Mr. Jonas 09/02/2018
Ubirajara
PUBLICADO em 1874, Ubirajara de José de Alencar é último romance indianista de Alencar. Se em O Guarani e em Iracema o romancista tratava do contato entre os europeus e os indígenas, aqui a matéria é o heroísmo indígena no período pré-colombiano.
Merecem especial destaque as notas do romance Ubirajara de José de Alencar. De escopo diferente das de Iracema, que funcionam como uma extensão do texto do romance, estas são de fundamentação histórica e, principalmente, de defesa dos costumes indígenas, promovendo o confronto sistemático entre o civilizado e o indígena, para demonstrar a vantagem deste sobre aquele.
Produzido em 1874, Ubirajara de José de Alencar faz parte do conjunto de obras indianistas do autor, nosso maior prosador romântico, que produziu, também, romances urbanos (de costumes), regionalistas e históricos.
Na obra de Alencar, o índio é um herói amalgamado à natureza. Esta, por sua vez, é exaltada pela exuberância e beleza, fazendo lembrar a imagem edênica e paradisíaca da nossa terra, referida pelos cronistas do Período de Informação (século XVI).

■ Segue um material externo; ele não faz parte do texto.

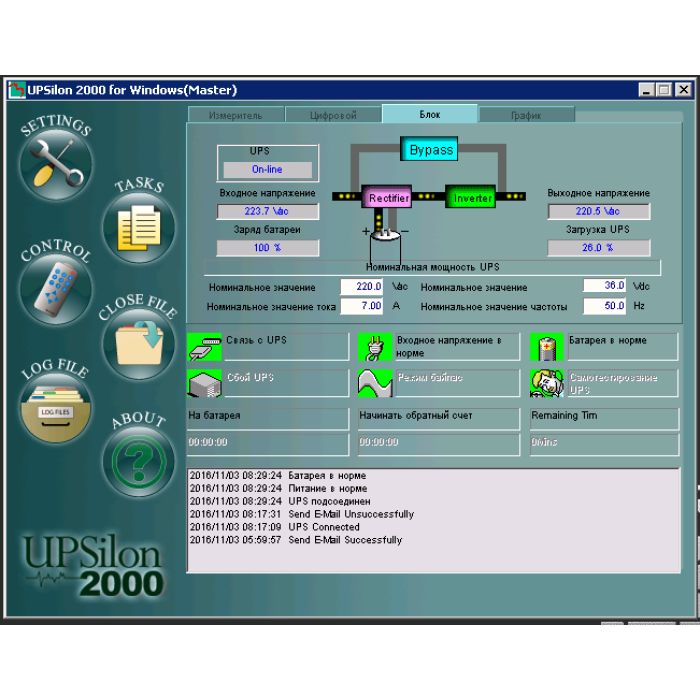The image size is (700, 700).
Task: Click the Связь с UPS status icon
Action: click(x=204, y=347)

A linguagem é rica, colorida, cheia de adjetivos, exuberante, marcada por metáforas e imagens grandiosas, exóticas e atraentes, de grande plasticidade. A idealização está presente a cada passo, tanto nas descrições da natureza, quanto na apresentação das personagens. Visto de maneira mítica, lendária, o índio é o herói nobre, fiel, valente, corajoso, o ?bom selvagem? de Rousseau, lembrando um autêntico cavaleiro medieval.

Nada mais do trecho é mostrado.